---
title: "Getting Started with BioMoR"
output: rmarkdown::html_vignette
vignette: >
  %\VignetteIndexEntry{Getting Started with BioMoR}
  %\VignetteEngine{knitr::rmarkdown}
  %\VignetteEncoding{UTF-8}
---

```{r, include=FALSE}
knitr::opts_chunk$set(
  collapse = TRUE,
  comment = "#>"
)
```

BioMoR: Bioinformatics Modeling with Recursion and Autoencoder-Based Ensembles

BioMoR is an R package for bioinformatics modeling that integrates:
- Recursive Transformer architectures via Mixture-of-Recursions (MoR)
  (Bae et al. 2025 doi:10.48550/arXiv.2507.10524)
- Autoencoder-based representation learning
  (Hinton & Salakhutdinov 2006 doi:10.1126/science.1127647)
- Random Forests for robust tree-based modeling
  (Breiman 2001 doi:10.1023/A:1010933404324)
- XGBoost for efficient gradient boosting
  (Chen & Guestrin 2016 doi:10.1145/2939672.2939785)
- Stacked ensembles to combine diverse models for stronger predictive power.

It is designed as a benchmarking framework for predictive workflows in bioinformatics, enabling consistent cross-validation, calibration, and threshold optimization.

Motivation

Modern bioinformatics involves high-dimensional and noisy data such as genomics, transcriptomics, and proteomics.

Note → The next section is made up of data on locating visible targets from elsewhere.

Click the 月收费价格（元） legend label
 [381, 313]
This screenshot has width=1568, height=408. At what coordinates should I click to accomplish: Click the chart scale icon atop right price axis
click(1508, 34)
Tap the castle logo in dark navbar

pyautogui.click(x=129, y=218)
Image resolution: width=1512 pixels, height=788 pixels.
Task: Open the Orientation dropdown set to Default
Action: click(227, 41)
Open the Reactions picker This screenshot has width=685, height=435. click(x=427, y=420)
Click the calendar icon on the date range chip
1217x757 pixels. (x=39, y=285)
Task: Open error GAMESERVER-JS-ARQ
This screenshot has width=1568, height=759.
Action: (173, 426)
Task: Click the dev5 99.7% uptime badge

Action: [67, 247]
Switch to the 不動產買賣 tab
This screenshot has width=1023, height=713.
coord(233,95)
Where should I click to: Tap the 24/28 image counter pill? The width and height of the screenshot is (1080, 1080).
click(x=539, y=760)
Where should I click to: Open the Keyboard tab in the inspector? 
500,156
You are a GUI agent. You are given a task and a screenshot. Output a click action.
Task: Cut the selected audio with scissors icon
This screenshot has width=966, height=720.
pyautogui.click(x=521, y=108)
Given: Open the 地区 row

BioMoR addresses these challenges by:
- Using Mixture-of-Recursions (MoR) for adaptive recursive depth and computational efficiency.
- Learning latent embeddings through autoencoders to improve classifier generalization.
- Leveraging ensemble methods (RF, XGB) for robustness.
- Providing a standardized benchmarking interface to evaluate models on ROC-AUC, PR-AUC, F1, Balanced Accuracy, Brier score, calibration, and threshold optimization.

Example Workflow

We illustrate with the classic iris dataset (binary recoding for simplicity):

```{r, message=FALSE}
library(BioMoR)

# Prepare dataset: recode labels to binary
data(iris)
iris$Label <- ifelse(iris$Species == "setosa", "Active", "Inactive")

# Cross-validation control
ctrl <- get_cv_control(cv = 3)

# Train a Random Forest
fit <- train_rf(iris, outcome_col = "Label", ctrl = ctrl)

# Benchmark the model
results <- biomor_benchmark(fit, iris, outcome_col = "Label")
results
```

You can further extend this workflow by:

- Replacing `train_rf()` with `train_xgb_caret()` for XGBoost.
- Incorporating autoencoder features via `train_autoencoder()` and `get_embeddings()`.
- Using `train_biomor()` to stack multiple models.
- Benchmarking across models to compare pipelines in one consistent framework.